On Friday, NLRB lawyers found merit in a union’s claim that grocery store workers have a right to wear items bearing the Black Lives Matter slogan. UFCW 21, which represents more than 46,000 grocery and retail workers and is based in Seattle, announced in a press release that NLRB Region 19, also based in Seattle, had ruled against QFC and Fred Meyer, two companies owned by Kroger, after they had prohibited workers from wearing Black Lives Matter messages, including buttons and masks. Although Kroger released public statements in support of the Black Lives Matter movement, managers at Kroger-owned stores ordered workers belonging to UFCW 21 to remove Black Lives Matter masks in August 2020. In response, the union distributed buttons to its members, which management also ordered them to remove, prompting it to file charges with the NLRB in September 2020. Region 19 will now pursue a settlement agreement with Kroger, likely demanding that it change its company policy. If no settlement is reached, it will issue a formal complaint against Kroger, and a trial will be held before an Administrative Law Judge, whose ruling could be appealed to the NLRB in Washington D.C.

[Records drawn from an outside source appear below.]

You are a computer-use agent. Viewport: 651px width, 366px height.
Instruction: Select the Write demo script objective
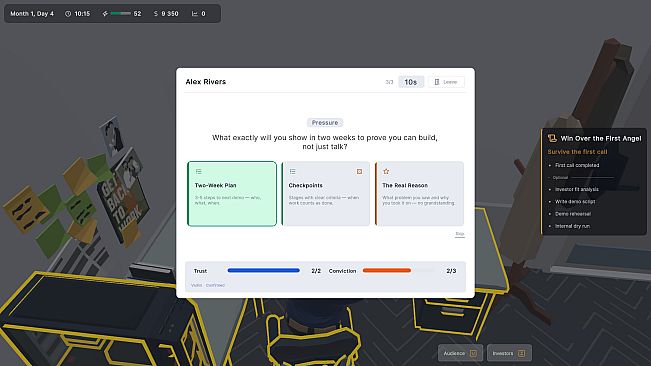575,202
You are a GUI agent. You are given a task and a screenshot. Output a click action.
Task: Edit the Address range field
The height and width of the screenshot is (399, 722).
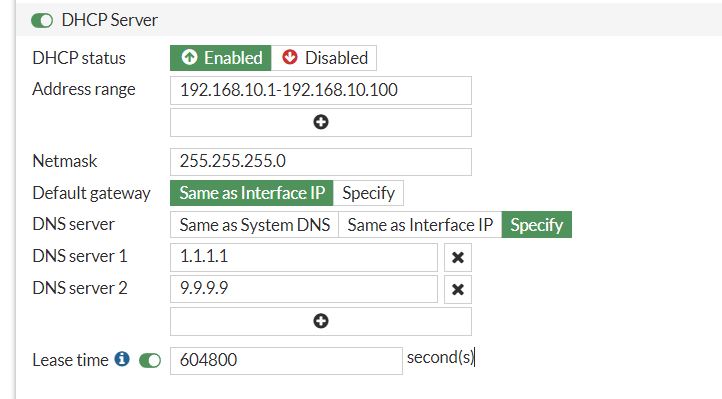point(320,90)
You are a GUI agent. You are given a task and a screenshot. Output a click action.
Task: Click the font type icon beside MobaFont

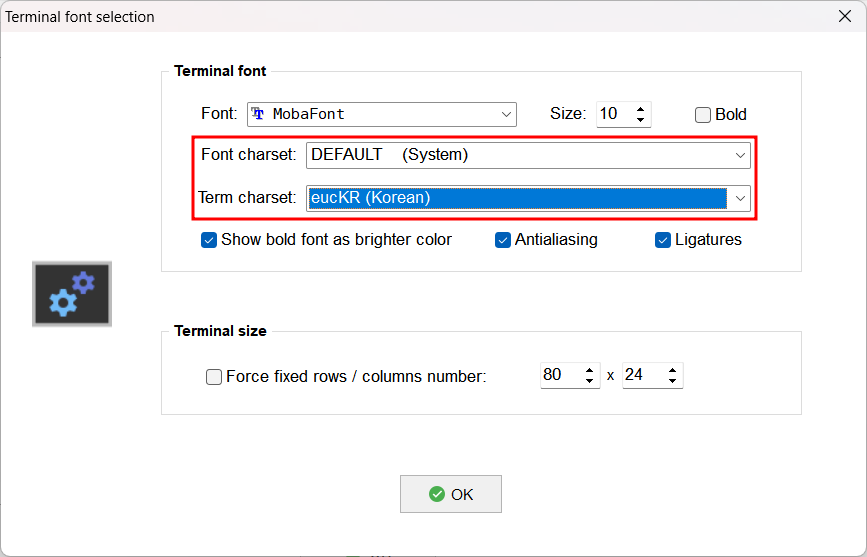pos(258,114)
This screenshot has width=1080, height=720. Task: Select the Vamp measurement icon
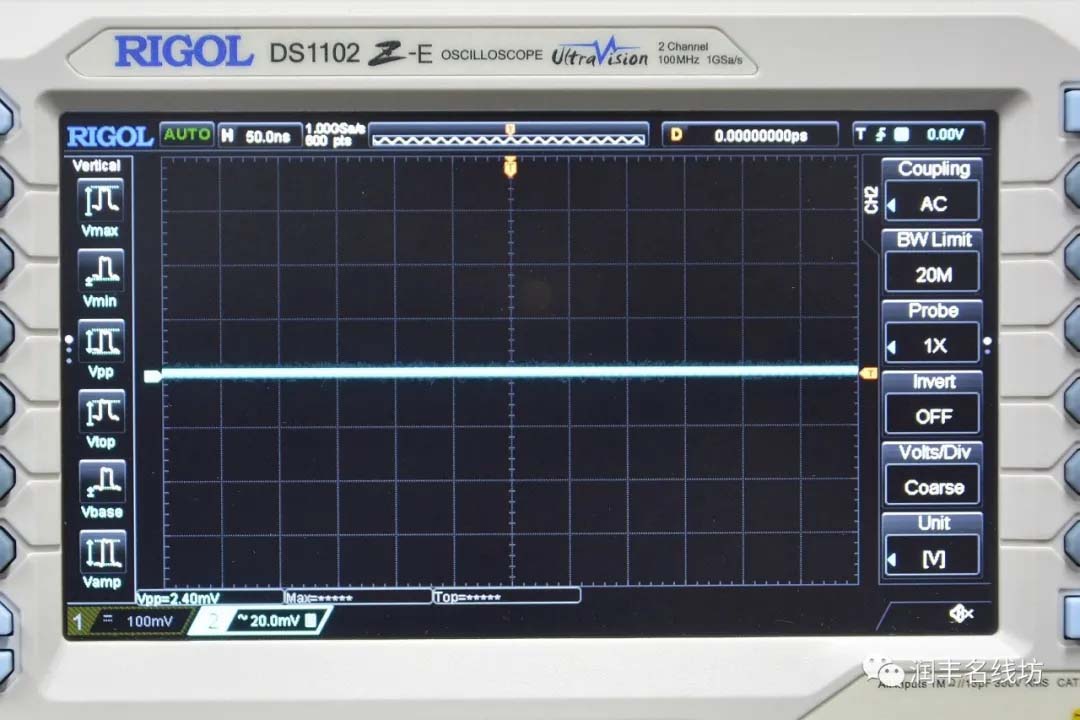tap(101, 552)
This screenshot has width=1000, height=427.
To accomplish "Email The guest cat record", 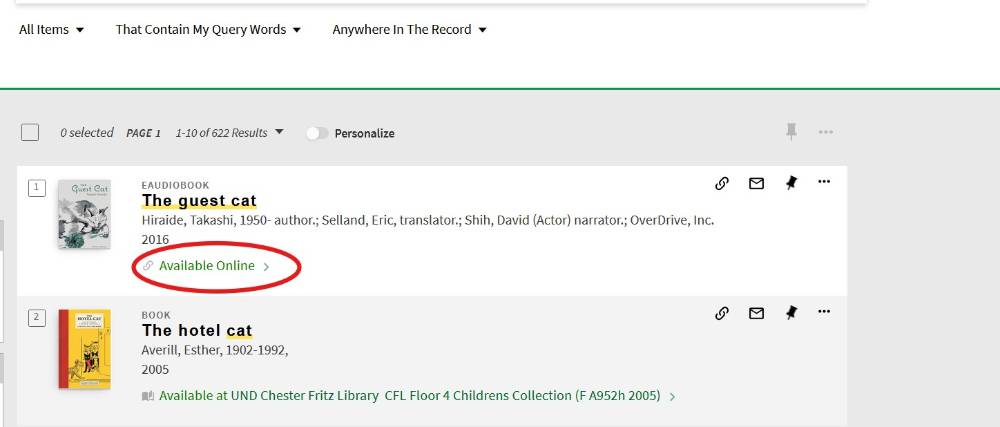I will pyautogui.click(x=756, y=183).
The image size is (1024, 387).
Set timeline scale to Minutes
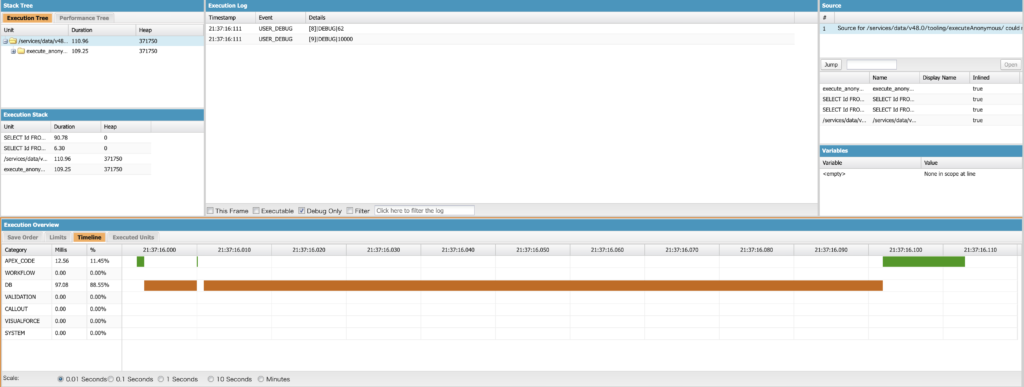(x=261, y=379)
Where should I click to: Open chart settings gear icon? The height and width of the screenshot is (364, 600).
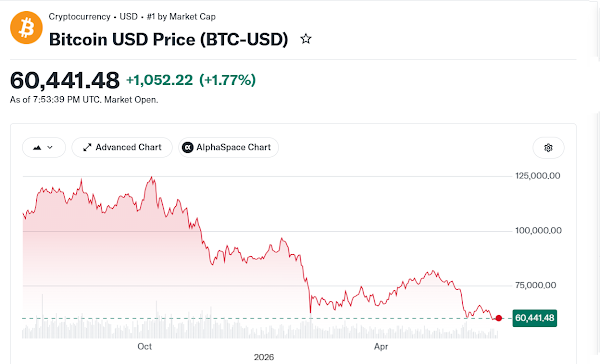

Finally, looking beyond U.S. borders, international labor and human rights organizations, including the AFL-CIO and other major unions, are calling for FIFA to prioritize human and worker rights during preparations for the 2026 World Cup, which will be held in the U.S., Canada, and Mexico. Preparations for the 2022 World Cup, hosted by Qatar, have been harshly criticized for unaddressed allegations of severe abuse – including thousands of deaths – of migrant workers, and serious criticism has been directed at FIFA and other governing bodies for their failure to take remedial action. Many labor activists and organizations are demanding that things occur differently in North America in 2026. “[I]f FIFA is serious about its commitment to human rights, worker protection, and fair labor practices,” said AFL-CIO President Liz Shuler on Friday, “[then] the organization must engage with human rights stakeholders during the site visits, and must put in place, for itself and for host cities, robust and comprehensive human rights plans.” AFL-CIO has also called on FIFA to ensure that construction and service companies awarded contracts for the World Cup create good jobs and hire local residents – ensuring that communities benefit from the wealth they create for FIFA as the most-watched global sporting competition unfolds.